**Given data**
####

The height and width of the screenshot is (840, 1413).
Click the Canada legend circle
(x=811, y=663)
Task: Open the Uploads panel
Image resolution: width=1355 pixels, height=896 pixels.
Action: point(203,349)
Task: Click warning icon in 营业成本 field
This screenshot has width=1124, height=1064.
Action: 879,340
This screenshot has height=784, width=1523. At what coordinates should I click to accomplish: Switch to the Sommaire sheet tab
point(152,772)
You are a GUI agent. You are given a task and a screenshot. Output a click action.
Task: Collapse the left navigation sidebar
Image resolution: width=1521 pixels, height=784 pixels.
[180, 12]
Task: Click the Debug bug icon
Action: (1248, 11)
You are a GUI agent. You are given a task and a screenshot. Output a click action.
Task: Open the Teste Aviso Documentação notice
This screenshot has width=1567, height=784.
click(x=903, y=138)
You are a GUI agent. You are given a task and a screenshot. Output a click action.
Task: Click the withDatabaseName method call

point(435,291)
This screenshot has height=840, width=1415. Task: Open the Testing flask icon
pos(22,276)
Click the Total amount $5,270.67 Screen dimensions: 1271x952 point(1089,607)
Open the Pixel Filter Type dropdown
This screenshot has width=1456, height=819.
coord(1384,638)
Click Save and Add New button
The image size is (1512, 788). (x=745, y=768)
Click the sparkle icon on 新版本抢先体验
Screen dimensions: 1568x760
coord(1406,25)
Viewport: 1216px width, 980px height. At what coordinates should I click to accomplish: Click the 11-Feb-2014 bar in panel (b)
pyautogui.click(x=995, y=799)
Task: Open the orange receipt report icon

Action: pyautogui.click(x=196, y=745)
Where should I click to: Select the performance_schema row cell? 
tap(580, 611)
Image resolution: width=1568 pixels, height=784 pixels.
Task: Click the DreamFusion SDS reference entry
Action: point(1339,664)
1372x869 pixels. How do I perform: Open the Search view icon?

####

**Task item**
Type the entries out again so that they match exactly.

**Finished task**
The height and width of the screenshot is (840, 1413).
Click the Canada legend circle
(x=811, y=663)
Task: Open the Uploads panel
Image resolution: width=1355 pixels, height=896 pixels.
Action: point(203,349)
Task: Click warning icon in 营业成本 field
This screenshot has width=1124, height=1064.
Action: 879,340
This screenshot has height=784, width=1523. At what coordinates should I click to accomplish: Switch to the Sommaire sheet tab
point(152,772)
You are a GUI agent. You are given a task and a screenshot. Output a click action.
Task: Collapse the left navigation sidebar
Image resolution: width=1521 pixels, height=784 pixels.
[180, 12]
Task: Click the Debug bug icon
Action: (1248, 11)
You are a GUI agent. You are given a task and a screenshot. Output a click action.
Task: Open the Teste Aviso Documentação notice
This screenshot has width=1567, height=784.
click(x=903, y=138)
You are a GUI agent. You are given a task and a screenshot. Output a click action.
Task: Click the withDatabaseName method call

point(435,291)
This screenshot has height=840, width=1415. Task: Open the Testing flask icon
pos(22,276)
Click the Total amount $5,270.67 Screen dimensions: 1271x952 point(1089,607)
Open the Pixel Filter Type dropdown
This screenshot has width=1456, height=819.
coord(1384,638)
Click Save and Add New button
The image size is (1512, 788). (x=745, y=768)
Click the sparkle icon on 新版本抢先体验
Screen dimensions: 1568x760
coord(1406,25)
Viewport: 1216px width, 980px height. At what coordinates should I click to accomplish: Click the 11-Feb-2014 bar in panel (b)
pyautogui.click(x=995, y=799)
Task: Open the orange receipt report icon

Action: pyautogui.click(x=196, y=745)
Where should I click to: Select the performance_schema row cell? 
tap(580, 611)
Image resolution: width=1568 pixels, height=784 pixels.
Task: Click the DreamFusion SDS reference entry
Action: point(1339,664)
1372x869 pixels. How do I perform: Open the Search view icon?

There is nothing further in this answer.